The Cyclopean Isles strongly resemble the Giant's Causeway on the northern coast of Northern Ireland, and the Isle of Staffa off the western coast of Scotland. The latter, closest in appearance to the Cyclopean pair, differs mainly in having the columns piled in terraces, one above another.
There is an ancient tradition that the islands at one time formed part of the mainland of Sicily.
Homer has a curious story about the manner in which they became detached, towards the end of the ninth book of the Odyssey. When Odysseus visited Sicily it was inhabited by the Cyclopes, said to have had only one eye, on the forehead.
Odysseus encounters one of their number, Polyphemus, on his journey home to Ithaca, who kills two of Odysseus's men. Stuck inside Polyphemus's cave because he and his men are unable to move the boulder that blocks the entrance, Odysseus supplies Polyphemus with a special wine until he falls asleep, and blinds him by drilling the Cyclops's own wooden walking stick into his eye. Polyphemus opens the cave boulder and the Greeks escape to their ship; Polyphemus calls to the other Cyclopes for help and Odysseus, from the distance of his ship, begins to taunt and to jeer at him. Homer (Pope's translation) says:
- "These words the Cyclops' burning rage provoke:
- From the tall hill he rends a pointed rock;
- High o'er the billows flew the massy load,
- And near the ship came thund'ring on the flood.

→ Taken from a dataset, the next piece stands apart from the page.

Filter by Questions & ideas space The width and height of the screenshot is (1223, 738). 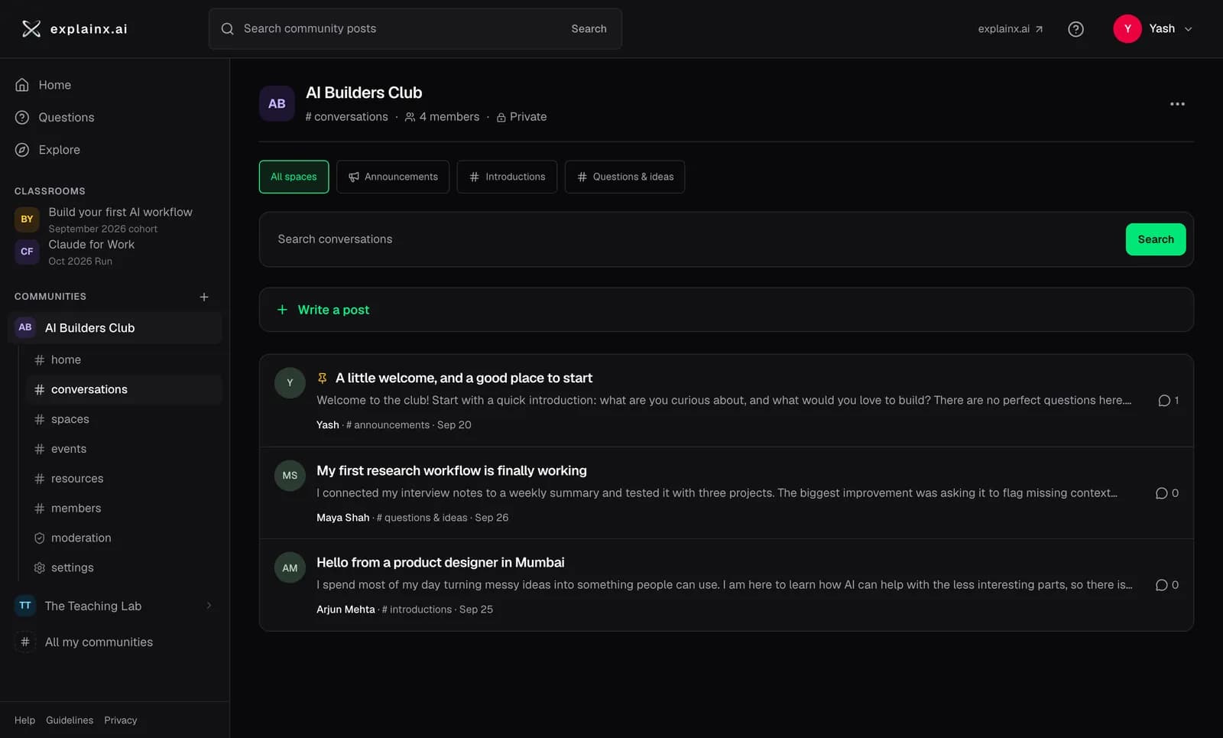624,177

- It almost brushed the helm, and fell before:
- The whole sea shook, and refluent beat the shore."
Odysseus boasts that it was "Odysseus...Son of Laertes" who had burnt out Polyphemus's eye. Polyphemus invokes the vengeance of his father Poseidon, and:
- "A larger rock then heaving from the plain,
- He whirled it round--it rung across the main:
- It fell and brushed the stern: the billows roar,
- Shake at the weight, and refluent beat the shore."